### Information provided

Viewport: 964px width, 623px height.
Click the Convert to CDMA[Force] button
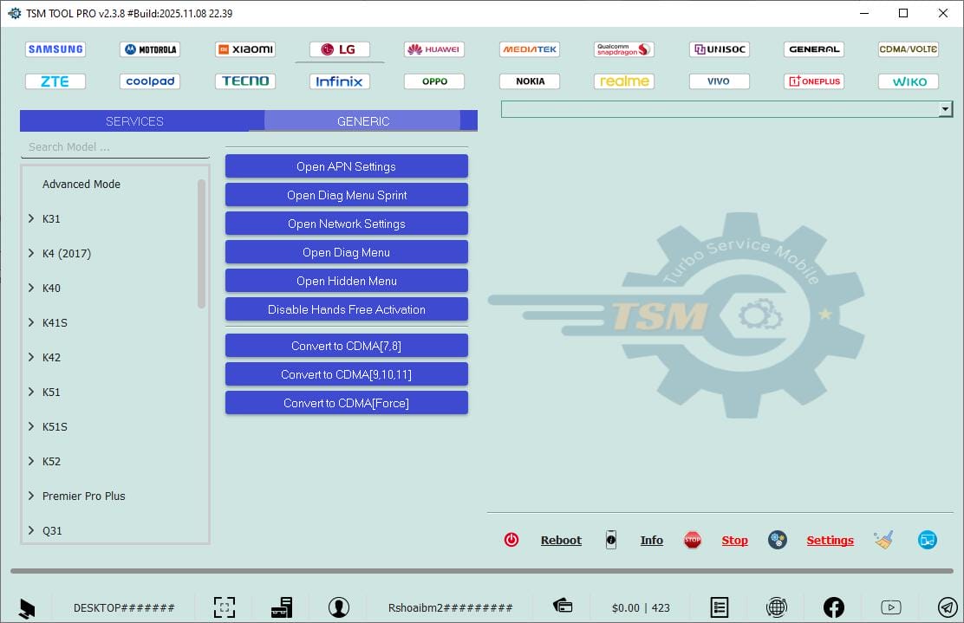pyautogui.click(x=346, y=402)
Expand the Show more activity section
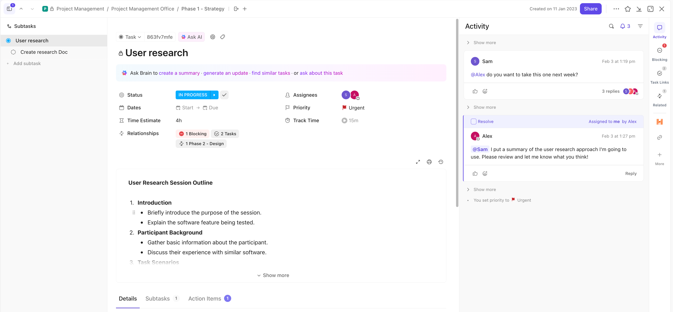 [x=485, y=42]
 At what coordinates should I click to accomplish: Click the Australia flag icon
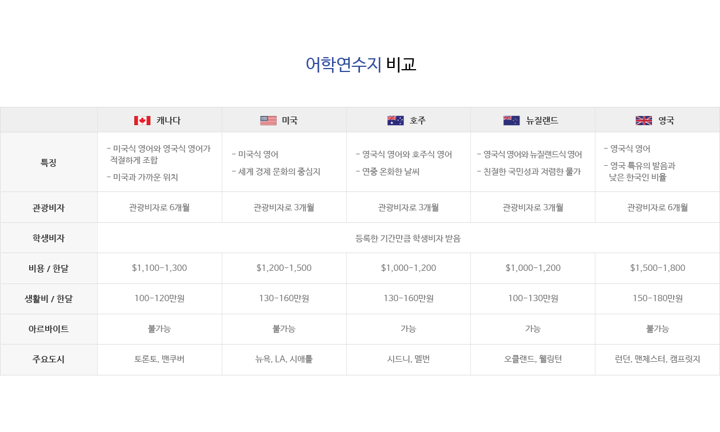pyautogui.click(x=395, y=121)
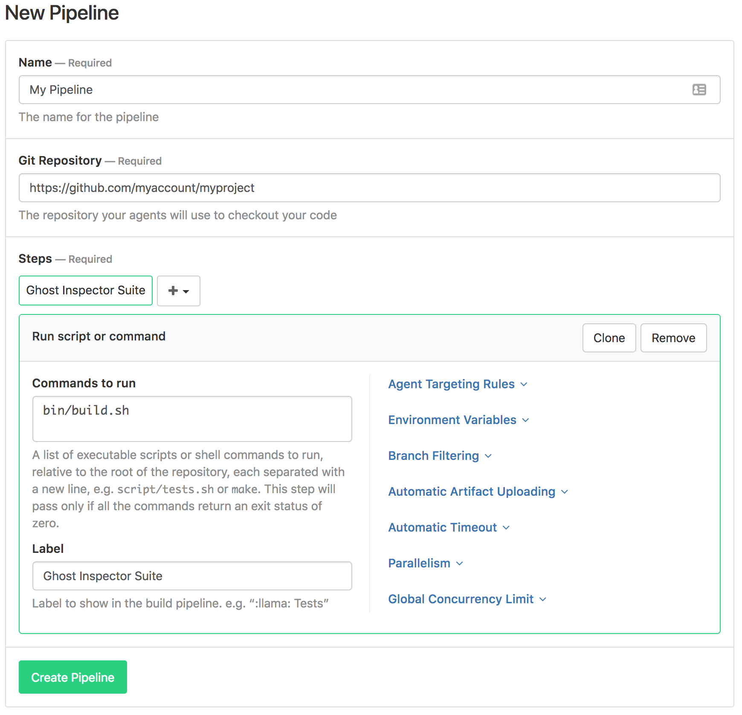Click the contact card icon in Name field

(x=699, y=90)
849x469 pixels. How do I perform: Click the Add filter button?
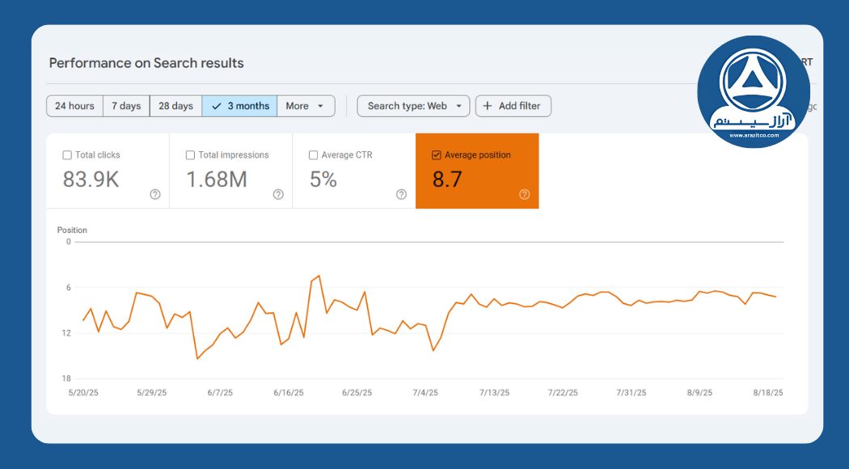[x=513, y=106]
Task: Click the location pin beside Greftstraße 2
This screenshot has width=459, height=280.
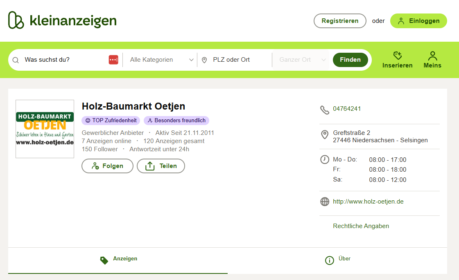Action: point(325,135)
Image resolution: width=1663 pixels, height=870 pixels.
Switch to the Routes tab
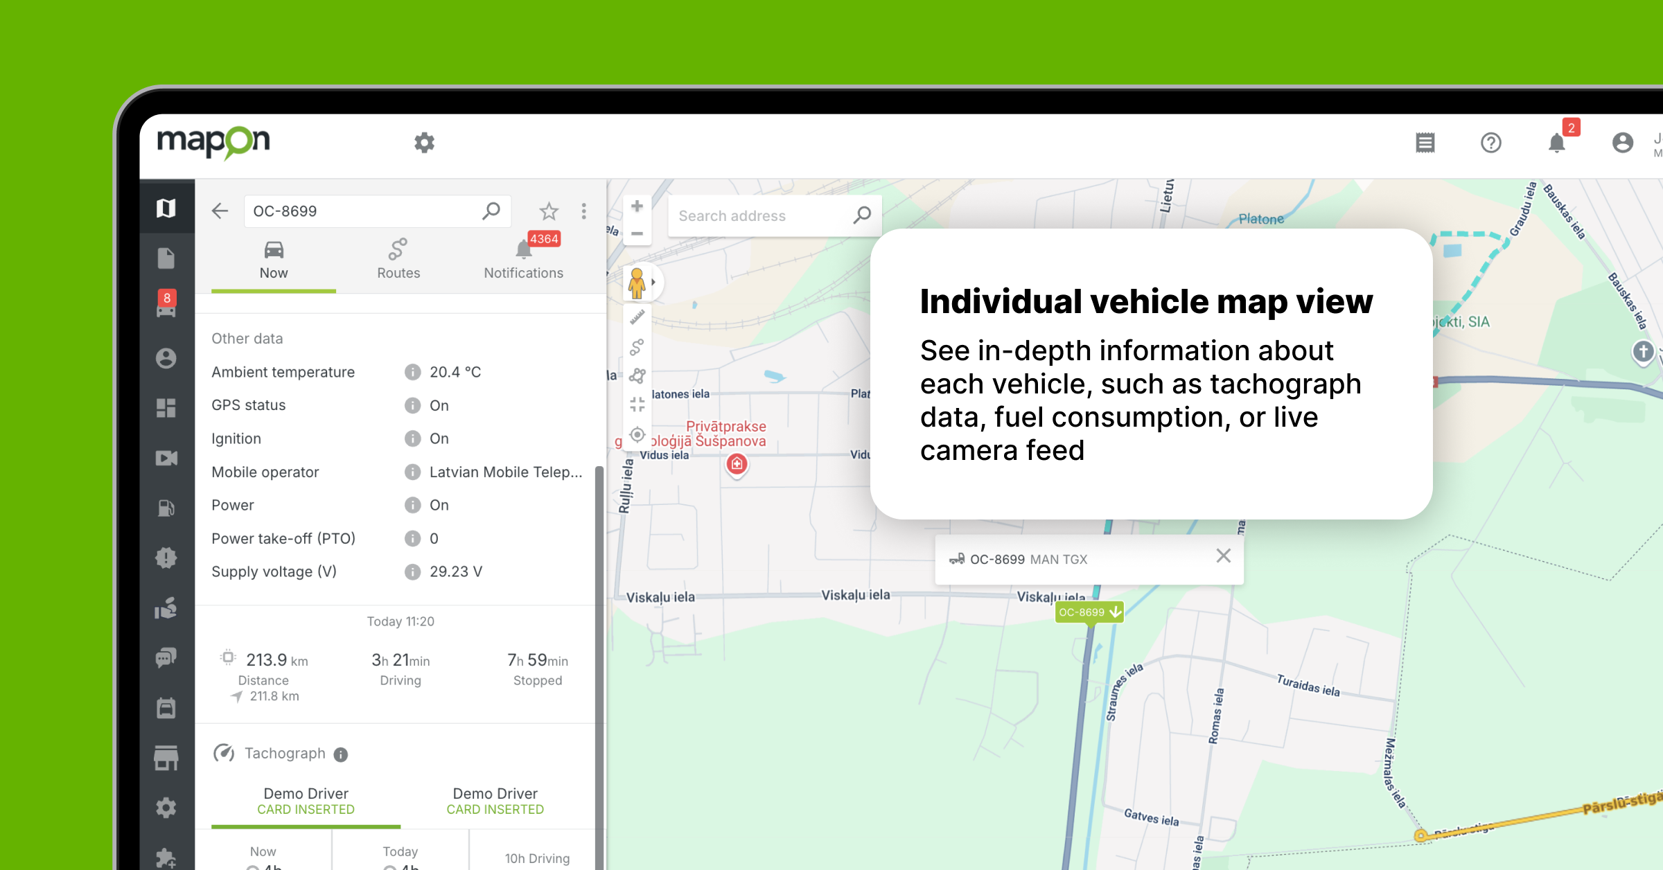398,260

### Problem statement
Rewrite all the rows above, substituting "control" for every "button" and keeping everything else the same. Leave out the pictures.

### Solution below
Viewport: 964px width, 623px height.
Click the Convert to CDMA[Force] control
pyautogui.click(x=346, y=402)
Expand the Show more activity section
 [x=485, y=42]
 At what coordinates should I click to accomplish: Click the Australia flag icon
pyautogui.click(x=395, y=121)
Click the contact card icon in Name field

(x=699, y=90)
849x469 pixels. How do I perform: Click the Add filter control?
[x=513, y=106]
Task: Click the location pin beside Greftstraße 2
This screenshot has width=459, height=280.
Action: point(325,135)
Image resolution: width=1663 pixels, height=870 pixels.
Switch to the Routes tab
398,260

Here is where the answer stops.